The liberal arts have been a part of CSULB since the university’s inception. From its very first year in 1949, the school has offered a variety of courses in humanities, social sciences, and languages.
Now, 75 years later, the College of Liberal Arts encompasses 29 departments, houses 11 centers and institutes, and offers more than 30 majors and 50 minors. With nearly 700 faculty members and more than 9,000 students, it is one of the largest colleges in the entire California State University system.
The route to the establishment of the CL A featured several twists and turns, mergers and additions, changes and reversions.

Leaders in Humanities and Social Sciences
In the early 1950s, courses at CSULB—then known as Long Beach State College—focused mainly on teacher education, business education, and the liberal arts. Two divisions, as the colleges were then called, housed liberal arts classes: the Division of Social Sciences, which included economics, geography, history, political science, and sociology, and the Division of Language Arts, composed of the English, speech, French, and Spanish departments. Psychology and philosophy were included in their own division with education.
In the ensuing decade, anthropology joined the Division of Social Sciences, and philosophy moved to the Division of Language Arts, which also added journalism, German, Russian, and comparative literature and went through a few name changes before becoming the Division of Humanities in the 1960s.
The two divisions came together, along with the ethnic studies departments, in the late 1960s to create the School of Letters and Science—only to split up again in the late 1970s, becoming the School of Social and Behavioral Sciences and the School of Humanities. It would stay that way for more than 15 years, until the College of Liberal Arts was formed, bringing together the diverse collection of departments the college is today.
Ethnic Studies Pioneers
CSULB’s ethnic studies departments made history as some of the first programs of their kind in the CSU system. The university offered programs to study a diverse range of cultures starting in the late 1960s.
In 1968, the course catalog included an Asian studies program, and the following year, students had the option to earn a certificate in Asian American studies. In 1969, the course catalog included 20 courses under the new Black studies department, which would eventually become Africana studies.
In 1970, a full ethnic studies section first appeared in the course catalog under the School of Letters and Sciences. In addition to Asian American, Chicano and Latino, and Black studies, the section included courses in American Indian studies, and within a few years, students could earn a certificate or minor in the subject.

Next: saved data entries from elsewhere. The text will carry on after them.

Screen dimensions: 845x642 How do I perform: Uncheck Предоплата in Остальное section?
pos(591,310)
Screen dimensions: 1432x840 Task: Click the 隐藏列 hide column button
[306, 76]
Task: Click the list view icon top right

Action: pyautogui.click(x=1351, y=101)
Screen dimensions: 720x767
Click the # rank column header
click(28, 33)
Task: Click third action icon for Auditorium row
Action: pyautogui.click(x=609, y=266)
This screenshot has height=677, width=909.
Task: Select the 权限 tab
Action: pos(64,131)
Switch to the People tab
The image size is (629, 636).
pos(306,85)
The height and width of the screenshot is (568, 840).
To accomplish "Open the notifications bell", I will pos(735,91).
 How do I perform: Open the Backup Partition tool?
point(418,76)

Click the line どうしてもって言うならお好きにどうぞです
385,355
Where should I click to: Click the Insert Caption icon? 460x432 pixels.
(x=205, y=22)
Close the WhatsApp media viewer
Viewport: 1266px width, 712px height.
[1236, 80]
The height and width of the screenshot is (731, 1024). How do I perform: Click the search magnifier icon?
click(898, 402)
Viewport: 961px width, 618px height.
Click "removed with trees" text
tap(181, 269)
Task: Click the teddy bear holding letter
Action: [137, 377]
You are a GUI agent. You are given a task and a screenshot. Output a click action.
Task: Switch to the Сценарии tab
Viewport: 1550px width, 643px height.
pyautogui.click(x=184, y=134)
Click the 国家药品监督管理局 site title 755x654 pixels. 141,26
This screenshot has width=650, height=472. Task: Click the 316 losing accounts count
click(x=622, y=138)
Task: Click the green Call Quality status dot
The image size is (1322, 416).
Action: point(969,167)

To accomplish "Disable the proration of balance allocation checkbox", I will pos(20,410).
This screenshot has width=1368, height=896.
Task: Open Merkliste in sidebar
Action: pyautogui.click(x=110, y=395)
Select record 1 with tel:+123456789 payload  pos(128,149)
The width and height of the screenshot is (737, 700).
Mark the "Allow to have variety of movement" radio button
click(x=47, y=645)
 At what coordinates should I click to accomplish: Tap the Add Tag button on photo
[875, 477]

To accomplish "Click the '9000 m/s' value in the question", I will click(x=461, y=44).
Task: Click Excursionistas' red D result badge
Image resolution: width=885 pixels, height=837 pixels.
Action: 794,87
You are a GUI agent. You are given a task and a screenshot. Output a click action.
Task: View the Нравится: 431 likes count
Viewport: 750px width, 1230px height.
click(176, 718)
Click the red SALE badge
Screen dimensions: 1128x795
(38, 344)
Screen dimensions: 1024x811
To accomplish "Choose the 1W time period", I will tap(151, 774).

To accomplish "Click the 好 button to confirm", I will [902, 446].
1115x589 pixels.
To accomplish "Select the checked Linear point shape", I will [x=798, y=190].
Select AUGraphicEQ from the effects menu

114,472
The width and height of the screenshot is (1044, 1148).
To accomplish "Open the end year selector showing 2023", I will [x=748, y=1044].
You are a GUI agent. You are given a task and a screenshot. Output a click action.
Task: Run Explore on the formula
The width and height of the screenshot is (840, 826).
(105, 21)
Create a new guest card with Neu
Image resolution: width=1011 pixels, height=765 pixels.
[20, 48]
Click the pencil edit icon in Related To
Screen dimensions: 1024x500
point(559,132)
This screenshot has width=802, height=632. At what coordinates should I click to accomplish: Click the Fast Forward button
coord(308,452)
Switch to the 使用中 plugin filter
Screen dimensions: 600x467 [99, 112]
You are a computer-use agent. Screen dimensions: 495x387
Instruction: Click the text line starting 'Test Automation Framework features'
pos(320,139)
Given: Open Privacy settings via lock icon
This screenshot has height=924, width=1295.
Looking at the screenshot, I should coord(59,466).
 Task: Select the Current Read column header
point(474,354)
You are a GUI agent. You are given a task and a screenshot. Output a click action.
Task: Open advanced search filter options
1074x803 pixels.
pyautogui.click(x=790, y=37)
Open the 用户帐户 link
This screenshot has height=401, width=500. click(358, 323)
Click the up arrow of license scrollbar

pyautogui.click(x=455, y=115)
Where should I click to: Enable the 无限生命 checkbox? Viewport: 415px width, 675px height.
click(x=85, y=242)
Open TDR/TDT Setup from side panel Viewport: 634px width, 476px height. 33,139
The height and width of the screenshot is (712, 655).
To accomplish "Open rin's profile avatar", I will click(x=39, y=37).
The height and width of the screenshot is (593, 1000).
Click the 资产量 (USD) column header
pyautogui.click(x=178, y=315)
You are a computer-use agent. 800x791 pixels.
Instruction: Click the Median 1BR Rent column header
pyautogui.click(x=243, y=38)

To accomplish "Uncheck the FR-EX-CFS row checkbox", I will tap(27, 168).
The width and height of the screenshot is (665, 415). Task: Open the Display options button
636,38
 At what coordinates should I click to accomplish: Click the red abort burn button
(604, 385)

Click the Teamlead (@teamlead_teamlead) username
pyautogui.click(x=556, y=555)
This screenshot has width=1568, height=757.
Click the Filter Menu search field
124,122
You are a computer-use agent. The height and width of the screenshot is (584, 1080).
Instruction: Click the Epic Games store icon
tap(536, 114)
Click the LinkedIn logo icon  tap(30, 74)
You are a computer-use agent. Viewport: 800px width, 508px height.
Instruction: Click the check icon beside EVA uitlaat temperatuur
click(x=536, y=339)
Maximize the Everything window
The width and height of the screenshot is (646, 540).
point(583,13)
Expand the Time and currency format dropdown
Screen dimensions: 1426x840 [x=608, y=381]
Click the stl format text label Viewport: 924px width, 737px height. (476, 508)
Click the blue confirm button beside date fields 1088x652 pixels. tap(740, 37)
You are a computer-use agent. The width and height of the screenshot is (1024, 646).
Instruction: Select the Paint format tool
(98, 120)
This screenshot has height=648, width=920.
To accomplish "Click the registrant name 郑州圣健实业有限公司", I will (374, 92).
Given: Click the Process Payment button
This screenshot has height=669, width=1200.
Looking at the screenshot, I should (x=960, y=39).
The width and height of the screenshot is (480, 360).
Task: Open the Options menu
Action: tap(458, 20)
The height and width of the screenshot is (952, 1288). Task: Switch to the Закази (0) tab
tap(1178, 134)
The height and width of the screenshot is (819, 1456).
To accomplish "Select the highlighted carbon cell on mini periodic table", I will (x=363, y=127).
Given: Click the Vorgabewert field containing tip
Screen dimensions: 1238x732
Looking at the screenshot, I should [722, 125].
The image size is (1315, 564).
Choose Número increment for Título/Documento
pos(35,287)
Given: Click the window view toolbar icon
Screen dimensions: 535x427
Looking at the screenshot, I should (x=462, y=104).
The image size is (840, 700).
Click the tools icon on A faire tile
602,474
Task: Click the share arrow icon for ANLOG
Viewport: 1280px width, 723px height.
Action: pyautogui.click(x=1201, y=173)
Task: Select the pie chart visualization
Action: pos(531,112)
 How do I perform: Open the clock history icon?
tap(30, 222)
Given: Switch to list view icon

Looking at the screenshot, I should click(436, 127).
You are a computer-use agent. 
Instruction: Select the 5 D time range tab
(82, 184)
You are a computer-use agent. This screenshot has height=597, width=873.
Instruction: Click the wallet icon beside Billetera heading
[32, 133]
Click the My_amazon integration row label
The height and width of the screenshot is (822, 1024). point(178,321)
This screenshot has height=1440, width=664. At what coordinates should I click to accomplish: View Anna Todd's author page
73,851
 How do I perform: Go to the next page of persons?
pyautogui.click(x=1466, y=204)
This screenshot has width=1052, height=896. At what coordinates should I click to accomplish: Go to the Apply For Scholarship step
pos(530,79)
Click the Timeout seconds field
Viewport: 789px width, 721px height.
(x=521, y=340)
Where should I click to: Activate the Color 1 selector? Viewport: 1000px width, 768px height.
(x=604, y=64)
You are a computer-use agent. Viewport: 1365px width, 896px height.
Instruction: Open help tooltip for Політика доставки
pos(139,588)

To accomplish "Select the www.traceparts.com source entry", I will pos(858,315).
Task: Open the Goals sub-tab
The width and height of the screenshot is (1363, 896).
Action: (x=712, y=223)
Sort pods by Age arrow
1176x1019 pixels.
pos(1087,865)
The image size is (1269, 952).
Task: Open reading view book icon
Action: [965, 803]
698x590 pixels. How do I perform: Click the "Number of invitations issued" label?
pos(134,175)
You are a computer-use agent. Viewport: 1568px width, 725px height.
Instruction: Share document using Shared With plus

The Chicano and Latino studies department was officially established and offered as a major in 1972. Two years later, in 1974, bachelor’s degrees in Asian American studies and Africana studies were offered.

A Legacy of Languages
Language instruction has a rich history at CSULB. French and Spanish were offered from the earliest days of the university, and students were invited to major in these languages starting in 1961. One year later, German was established as a major and the first classes in Russian were offered.
In the late 1960s, French, German and Spanish combined to become the foreign languages department. They split again a few years later into three separate departments: French-Italian; German, classics, and Eastern languages; and Spanish-Portuguese. They rejoined in the late 1990s to form the department they are today: Romance, German, Russian Languages and Literature.
And RGRLL isn't the only place students can go to find courses in languages. Classics, a part of the comparative literature department, offers classes in Greek and Latin; the linguistics department provides classes in American Sign Language; and the Asian and Asian American studies department gives students the opportunity to study Chinese, Japanese, Korean, and Khmer.